When you donate to charity, you’re usually able to claim a tax deduction, which helps you reduce your income tax liability. The more you donate, the more you’re able to deduct. However, there’s an annual standard deduction amount that’s applicable to all taxpayers whether they’re donating to charity or not.

Sometimes, your charitable donations, along with your other itemizable deductions can fall short of this standard deduction threshold. When that’s the case, you wouldn’t be getting the full tax benefit from your charitable contributions. You’d instead opt for the higher standard deduction for more tax savings. 

This is where a “bunching” strategy comes in. The idea of bunching charitable donations is to strategically combine, or “bunch”, multiple years’ worth of donations into a single year. Instead of donating a little bit every year, you save up and give a larger amount all at once. 

By doing this, you’re more likely to exceed the standard deduction amount with your itemized deductions in the year you make your bunched contribution, which can then result in a larger amount of tax savings. Then, in the years when you’re not bunching, you’d take the standard deduction. By carefully timing when and how much you donate to the cause(s) you believe in, you can help make the most of your charitable gifts from a tax perspective.

How Does Bunching Charitable Donations Work?

Bunching charitable donations is a tax planning tactic that’s all about timing and amount. The key idea is to alternate between periods of smaller and bigger donations. 
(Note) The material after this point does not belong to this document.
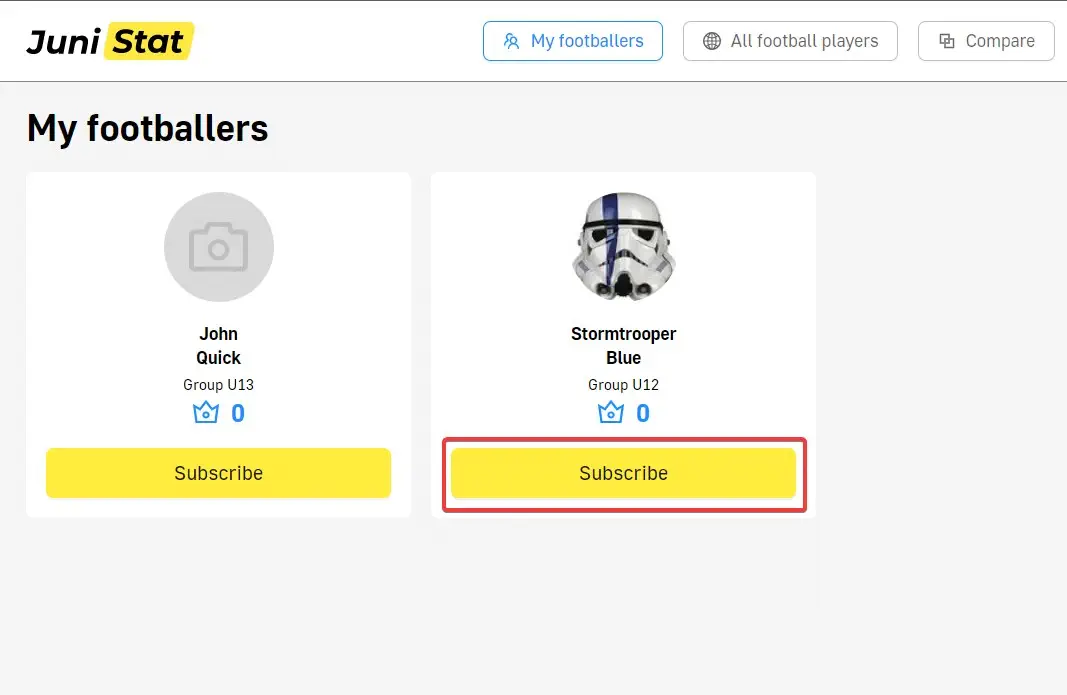Go to the Compare tab
Screen dimensions: 1067x695
(x=986, y=41)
Here’s the general process: 

In some years, you hold back on your donations. You keep your contributions to a minimal amount. During these years, you would typically claim the standard tax deduction, which is a fixed amount all taxpayers are entitled to deduct from their income.

Then, in other years, you make a ‘bunch’ of donations all at once — a substantial, “multi-year” contribution. The goal of this is to make your itemized deductions (which include your charitable donations) large enough that they exceed the standard deduction amount. By doing this, you can potentially reduce your tax bill more than if you took the standard deduction.
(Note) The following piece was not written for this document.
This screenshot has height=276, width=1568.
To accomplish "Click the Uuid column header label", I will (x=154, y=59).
Furthermore, the bunching strategy aims to align your higher-giving years with the years you can benefit the most from the additional tax deductions. In summary, bunching is a way to time your generosity to coincide with when it can provide the greatest tax benefit to you.

Bunching Charitable Donations Rules

Bunching charitable donations can be a powerful way to give to others and save on your tax bill. That said, there are rules and regulations that oversee this strategy. Below, you’ll see a basic rundown of the guidelines overseeing this tactic: 

Itemizing Deductions: For you to be able to use the bunching strategy, you must itemize your deductions on your federal income tax return, rather than take the standard deduction. When you itemize, you list out all the tax-deductible expenses you incurred during the tax year.

Donation Maximums: The IRS only allows you to deduct charitable donations up to 60% of your adjusted gross income (AGI) for contributions made with cash. Non-cash donations or contributions of appreciated assets (ex: stocks) are only deductible up to 30% of your AGI.

Qualifying Organizations: Your donations must be given to qualifying charitable organizations to be tax-deductible. Typically, these organizations are non-profits with tax-exempt status under section 501(c)(3) of the Internal Revenue Code. Please keep in mind, not all non-profits are qualifying organizations. You’ll need to confirm the appropriate status before initiating your bunching strategy. 

Documentation: You’ll need to keep records of your charitable donations, especially larger ones. This may come in the form of a bank record or a written acknowledgment from the organization(s) you’re supporting. 

Donor-Advised Funds: You can also leverage a Donor-Advised Fund (DAF) when implementing your bunching strategy. You can contribute to the DAF in the tax year you want to claim the deduction, and you’ll have the authority to recommend grants from the fund to your charitable organizations over time.

Carryover of Excess Contributions: If your charitable donations exceed the AGI limit for a given year, you can carry over the excess amount to the following tax year(s). The IRS allows this carryover for up to five years. However, each year, the amount you can deduct because of your charitable giving cannot be greater than 60% of your AGI.

Bunching Charitable Donations Pros and Cons

Like any financial strategy, bunching charitable donations has its pros and cons. It’s important to consider these advantages and disadvantages before moving forward with it to support your charitable causes. 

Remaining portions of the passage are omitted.